__PROVIDED PASSAGE__:
______________________________

The perception of parenting

I’m having a little bit of a down day and am back with my own thoughts. I think if we were to be born to parents that did everything right, we’d be one of the lucky few. I know from being a parent myself, it’s not always easy to know whether we will get the parenting thing right.

Where we think we’re making the right decisions for children, our children may think differently. And perhaps being brought up in a perfect childhood would bring other problems too.

Would we be equipped to deal with someone difficult?

Personally, I don’t think we would be equipped. I have seen first hand from a friend, how difficult it can be to have had an idyllic childhood, then marry someone who is difficult.

My mother always used to say that she didn’t go to school to learn how to be a parent. Looking after a child with Cerebral Palsy meant she was less likely to be equipped, but in hindsight what she meant was, that it was okay for her to make mistakes. We have to do and give of our best always, to make sure we get the parenting thing right, disability or not.

Parents that are stressed or preoccupied, are less likely to have patience for the normal naughtiness of childhood antics. Children are more likely to get caught up in their frustrations and anger of what they deal with.

This is true for me in my childhood.


6 Dec, 2010

8 thoughts on “The perception of parenting

  1. Ironic that you bring up this topic, as I was talking with a friend the other day and he was telling me of all the problems his children have ended up in as young adults and him and his wife only had the two children and raised them in an almost ideal environment. His daughter is constantly battling heroin addiction and son is having anger issues.

    Meanwhile my children grew up in a less than perfect environment with my addictions and eventual diagnosis of Bipolar Disorder and their mother’s problems of mental health issues. My children are well functioning adults in society.

    I think we learn to cope with society though experiencing adversity.

    1. Brian you are right, being brought up in an ideal environment doesn’t always give us a meal ticket to a better life because of other outside considerations, but it may help. It depends on the individual.

  2. My parents always said they did the best they could and under the circumstances, I have to believe that’s really true. My father was an alcoholic and my mother had severe mental health issues, so it was always a surprise as to what our home life would be like.

    Since I have battled alcoholism and mental health issues myself, I have come to a better understanding of what they went through.

______________________________

__STORED DATA__:

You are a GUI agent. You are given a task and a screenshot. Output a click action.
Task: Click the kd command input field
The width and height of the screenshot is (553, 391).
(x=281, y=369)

______________________________

__REQUIRED ACTIONS__:
1: In the post on the perception of parenting, what did the writer's mother always used to say?
2: Continue the post on the perception of parenting from its last sentence.

__ANSWERS__:
1: She said that she didn't go to school to learn how to be a parent.

2:
    It’s hard to accept, but you can’t change the past, so now I try to stay focused more on the present.

    1. Randy, you are absolutely right your parents probably did they feel they did the best for you, given their own troubles; but you understand what they went through, because you have had your own problems to deal with on all the issues you talk about here.

      The past is the past and we cannot change that, but we can help change our own fate as we stay focused on a better future. Glad you’re doing that.

  3. When I look back now, I realise that my lack of parenting from my parents was probably to my advantage. As a middle child I was effectively forgotten about and left to my own devices while my parents concentrated their efforts on my older brother and younger sister. I grew up with little parental input and in a way I brought myself up.

    That led to me being fiercely independent at a very young age and leaving home as soon as the opportunity arose. I have been able to look after myself for long as I can remember and have no recollection of ‘being parented’.

    In a way I guess I was lucky, as my parents never had chance to screw me up – I managed that all by myself!

  4. My parents over-protected me and wouldn’t let me do anything, so when I got my license I just went wild and screwed up a lot. But my parenting skills are so different than my parents. I was very protective when my daughter was a baby and then into her toddler years, but as she got older I let her make a lot of her own decisions with some guidance. Now she comes to me and tells me everything… and the words “I love you” is used everyday.

    1. Lisa it’s wonderful that you have this relationship with your daughter. As a parent it’s not easy to know until they’ve reached their adult years how our relationship will turn out with them. It’s very much a gamble, so it’s great that you have that relationship now.